3. Sta niet te lang stil bij een fout. Zorg er vooral voor dat het volgende antwoord juist zal zijn.
4. Let op met het prijzen van een goed antwoord (techniek 44 – precies prijzen).
 Niet ophemelen
 Geen overdreven aandacht

Voorbeeld uit de praktijk


1. Geen vermaning geven:
 Op de vraag van de leraar komt een foutief antwoord. De leraar zegt: “Nee, niet juist” en gaat verder naar wie het
wel juist heft. Bij deze benadering zal de leerling nadien niet meer durven antwoorden omdat hij of zij schrik
heeft om fouten te maken.
2. Zoek niet naar excuses.

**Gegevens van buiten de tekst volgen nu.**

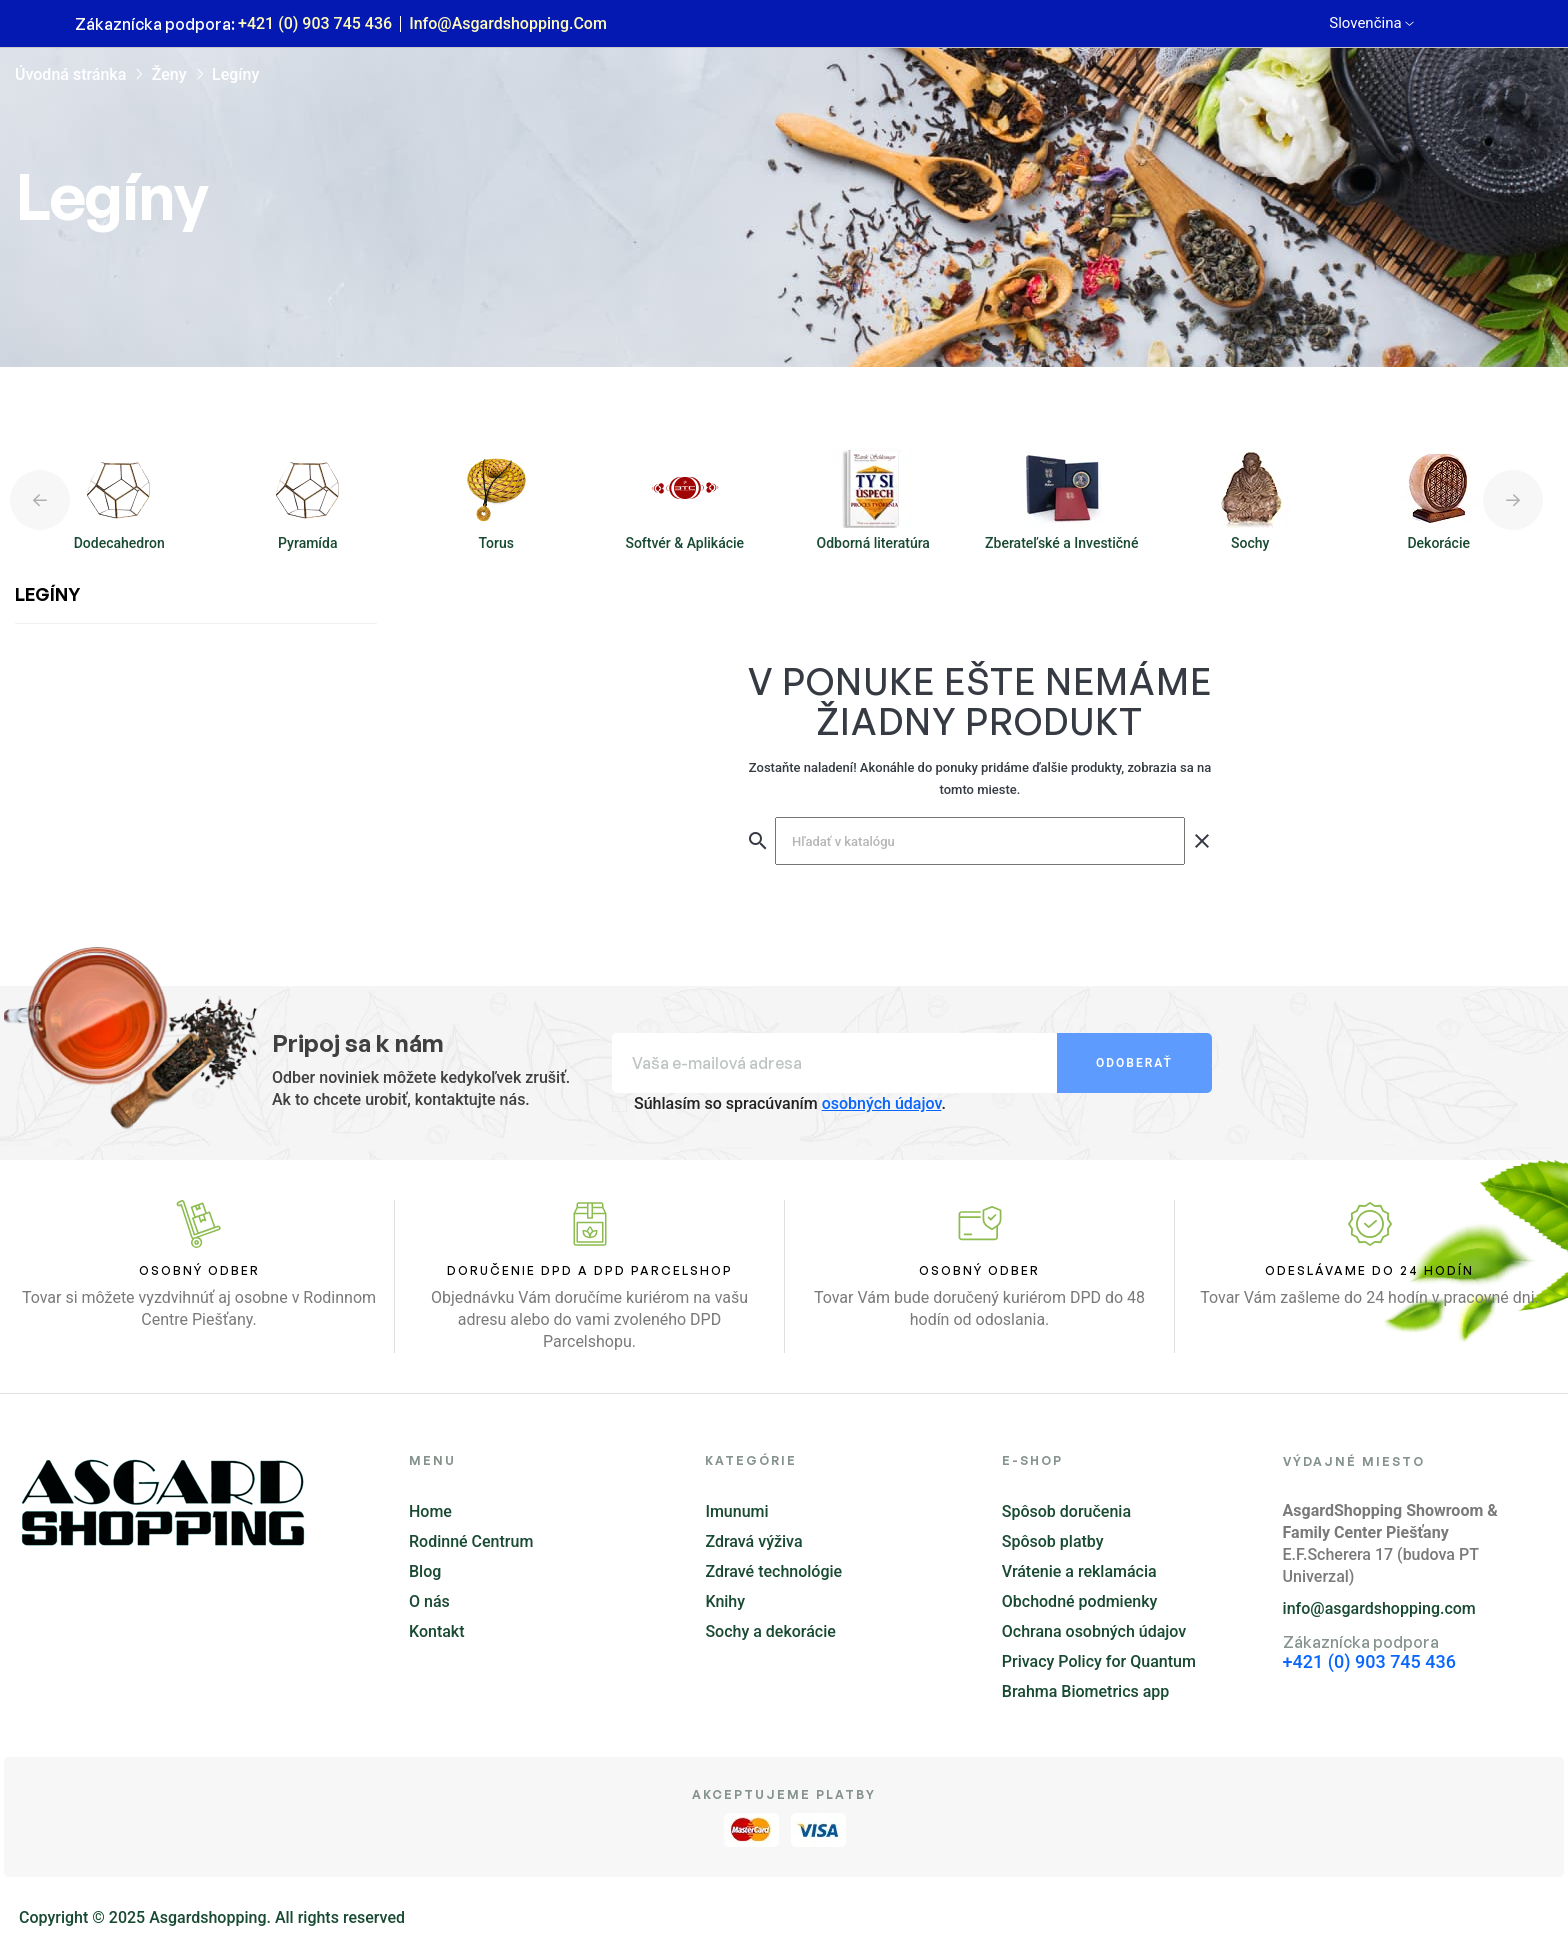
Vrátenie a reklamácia (1079, 1571)
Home (430, 1511)
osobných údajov (882, 1103)
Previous (40, 500)
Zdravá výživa (753, 1541)
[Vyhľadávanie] (980, 841)
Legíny (47, 594)
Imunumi (736, 1511)
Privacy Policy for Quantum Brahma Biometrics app (1099, 1676)
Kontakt (437, 1631)
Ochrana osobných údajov (1094, 1631)
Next (1513, 500)
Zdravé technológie (773, 1571)
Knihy (725, 1601)
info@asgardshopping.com (508, 24)
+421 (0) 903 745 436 (315, 24)
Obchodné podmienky (1080, 1601)
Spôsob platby (1053, 1541)
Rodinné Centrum (471, 1541)
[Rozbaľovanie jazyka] (1371, 23)
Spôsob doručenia (1066, 1511)
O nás (429, 1601)
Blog (425, 1571)
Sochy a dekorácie (770, 1631)
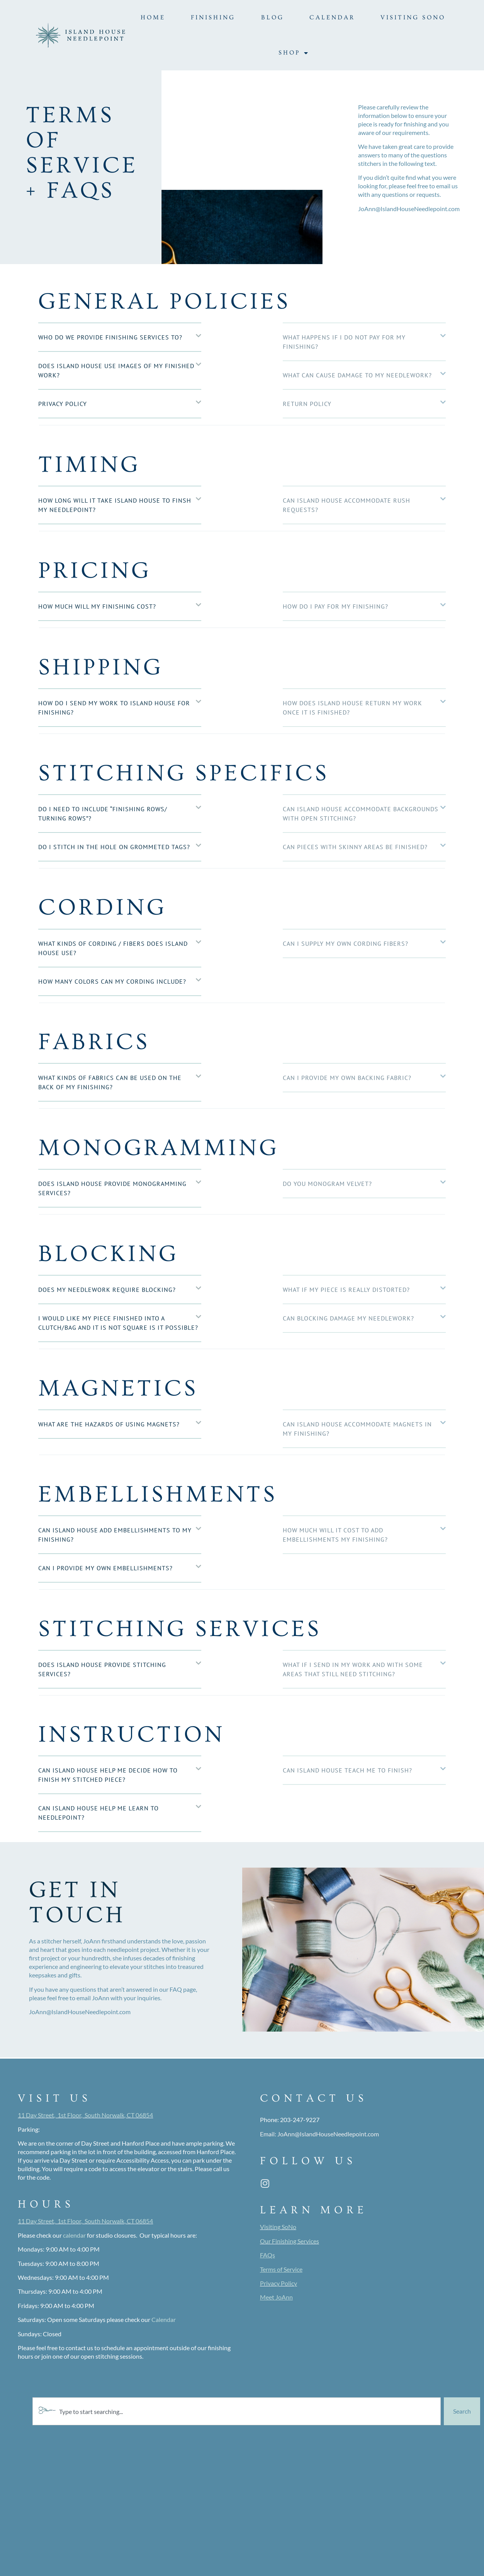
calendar (74, 2235)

Let op met boodschappen als:
 “O dat geeft niet Maarten. Dat was ook een heel lastige.”
 “Tja, iedereen maakt al eens een foutje.” Iedereen maakt fouten, veel meer dan “eentje”.
3. Sta niet te lang stil bij een fout.
 “Probeer dat nog eens, Steven. Vertel eens hoe je tot dat antwoord gekomen bent.” “Ok, de eerste stappen zijn
juist, maar over de derde moet je nog eens nadenken.”
4. Let op met lof voor een goed antwoord en ophemelen.
 “Wow Nele, jij kent gewoon al super goed de vervoeging van être.” Je geeft de indruk dat dat uitzonderlijk is,
terwijl het een basisdoel is in de les Frans. Dan zeg je beter: “Nele, je kent de vervoeging van ‘être’. Goed.”